▶ _TEXT PROVIDED_

A foundation trust has lost an £85m contract to provide healthcare services in its local prisons to a private company, after taking over the same services from the same company 230 miles away.
Oxleas Foundation Trust, which provides mental health and community services in south east London, runs offender health services in Kent and, until the end of this month, HMP Belmarsh and HMP Thameside in south east London. The trust lost the seven-year contract for the two prisons to Practice Plus Group, it has been announced.
It comes after the trust last year won a seven-year £236m contract to run prison health services in 10 locations in the South West, which were previously run by PPG and by another NHS provider, as previously reported. PPG is taking legal action against NHS England over the award of the contracts in the South West, lodging papers with the High Court alleging one of the bid team was biased against it and private providers, and that parts of the evaluation were “manifestly wrong”. The case is ongoing.

▶ _SOURCE MATERIAL_

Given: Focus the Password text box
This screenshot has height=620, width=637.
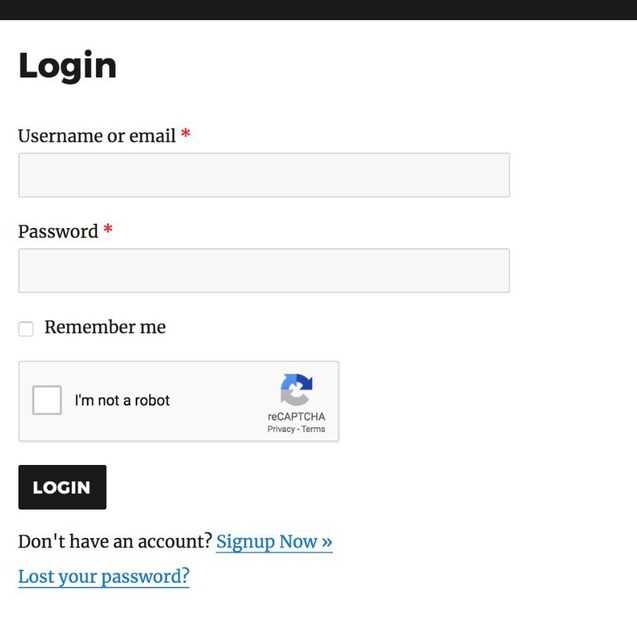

▶ _EXERCISE TASKS_
1 – Based on the article on prison health contracts, do statements (a), (b), and (c) agree with it? Answer yes or no for each, and quote the deciding words. (a) Oxleas Foundation Trust lost the contract for HMP Belmarsh and HMP Thameside to Practice Plus Group. (b) The contract the trust won in the South West was worth £85m. (c) The legal action by Practice Plus Group over the South West contracts has been settled.
2 – According to the article on prison health contracts, how many South West locations are covered by the contract the trust won last year?
3 – Continue the article on prison health contracts, starting after its final sentence.

▶ _PER-TASK OUTPUTS_
1 –
(a) Yes: "The trust lost the seven-year contract for the two prisons to Practice Plus Group"
(b) No: "won a seven-year £236m contract to run prison health services in 10 locations in the South West"
(c) No: "The case is ongoing."

2 – Ten locations.

3 –
Meanwhile, in its most recent board papers, the trust claimed PPG had not shared patient data with them before the takeover.
The trust’s May mortality surveillance report said: “It is not feasible at present for the forensic and offender health directorate to review the learning from deaths in South West prisons because both PPG and Avon and Wiltshire Mental Health Partnership Trust [which ran four of the 10 contracts Oxleas won] were not accommodating with sharing data prior to take over. We have not yet been able to ascertain whether we have copies of all the Prison Probation and Ombudsman reports, particularly those that were closed before we took over.”